Jaqueline Barros é outra que saiu carregando sacola cheia de bolos, uma devota há pelo menos 15 anos que já pegou alianças três vezes e alcançou sua graça à época de conseguir ingressar na faculdade que queria.
"Como moro aqui perto, estou pegando para mim, sim, mas tem a família e uma parte das amigas também", comenta.
Novos tempos
Neste ano, mantém-se a disponibilização de três mil alianças, apesar de que o bolo desde a época da pandemia já não é mais o mesmo, deixando o tradicional formato de metros para uma versão distribuída em potes por meio de drive-thru.
Sobre isso, o pároco da catedral, padre Wagner Divino de Souza, comenta os desafios de continuar sendo fiel à mensagem de Jesus Cristo, colocando ela a partir do tempo em que vivemos, numa dinâmica que ele considera dada pelo Espírito Santo.
"A ousadia de atualizar a mensagem da salvação no tempo que nós vivemos. É verdade, o tempo da pandemia nos deu esse upgrade, antes nós não pensávamos que iríamos evoluir para o sistema do drive-thru hoje", lembra.
O padre é didático ao dizer que a comunidade precisa perceber a prova e convicção de uma fé, para só assim permanecer em um lugar, complementando nesse sentido dizendo que pessoas dos quatro cantos de Campo Grande buscam esse ponto.
"As pessoas voltam sim a Santo Antônio, porque ele tem um testemunho que fala por si só. Tem uma frase dele que inclusive acho que relata bem isso, dizia: 'cessem as palavras, falem as obras'".
Por esse ano de 2025 ser de Jubileu Extraordinário, o Padre é categórico em dizer que isso trouxe um "plus de alegria" para a comunidade católica que se envolve na confecção do bolo.

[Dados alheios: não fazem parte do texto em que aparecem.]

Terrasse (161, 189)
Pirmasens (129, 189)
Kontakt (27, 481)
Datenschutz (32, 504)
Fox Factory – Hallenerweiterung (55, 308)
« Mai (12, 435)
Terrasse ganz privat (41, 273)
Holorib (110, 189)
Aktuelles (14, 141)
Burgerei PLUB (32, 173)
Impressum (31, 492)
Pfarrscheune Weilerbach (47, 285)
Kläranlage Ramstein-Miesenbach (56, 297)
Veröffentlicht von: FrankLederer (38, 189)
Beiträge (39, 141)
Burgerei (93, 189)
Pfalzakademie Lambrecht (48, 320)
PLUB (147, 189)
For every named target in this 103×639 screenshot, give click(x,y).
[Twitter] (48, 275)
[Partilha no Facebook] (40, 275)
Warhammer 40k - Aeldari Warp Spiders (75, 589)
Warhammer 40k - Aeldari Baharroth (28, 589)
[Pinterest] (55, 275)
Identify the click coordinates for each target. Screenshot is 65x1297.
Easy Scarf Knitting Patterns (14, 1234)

"Porque a igreja catedral é uma das jubilares, é a igreja por excelência na diocese. E os devotos aqui de Santo Antônio, o povo aqui da paróquia, Literalmente, eles vestem a camisa no sentido mais puro e mais perfeito da palavra", diz.
O padre revela a multidão envolvida na confecção de bolos, com turnos em três períodos com mais de cem pessoas juntas por vez.

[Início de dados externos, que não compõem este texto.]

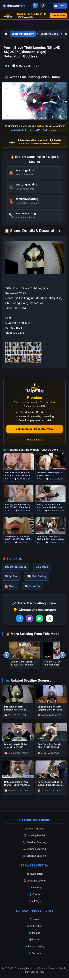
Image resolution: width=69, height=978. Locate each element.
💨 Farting (34, 939)
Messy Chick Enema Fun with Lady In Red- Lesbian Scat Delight (49, 506)
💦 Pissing (34, 932)
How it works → (34, 439)
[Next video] (63, 655)
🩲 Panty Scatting (35, 946)
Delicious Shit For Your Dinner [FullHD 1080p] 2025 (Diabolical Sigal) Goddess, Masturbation (17, 783)
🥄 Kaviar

"Não dá pra gente fazer isso sem ter pessoas compromissadas com o Evangelho".
Sobre a fama de "casamenteiro", o padre conta que isso remete à meado do século XIII na Europa, enquanto algumas mulheres precisavam oferecer dotes à família do noivo e Santo Antônio, por ser de família abastada, oferecia ajuda silenciosamente, contribuindo para que esses matrimônios se realizassem.
"A igreja já via nisso alguém sensível à questão da dificuldade do outro, ao problema do outro. Daí nós brasileiros temperamos isso e realmente transformamos Santo Antônio nesse homem santo que protege, que abençoa as famílias", conclui.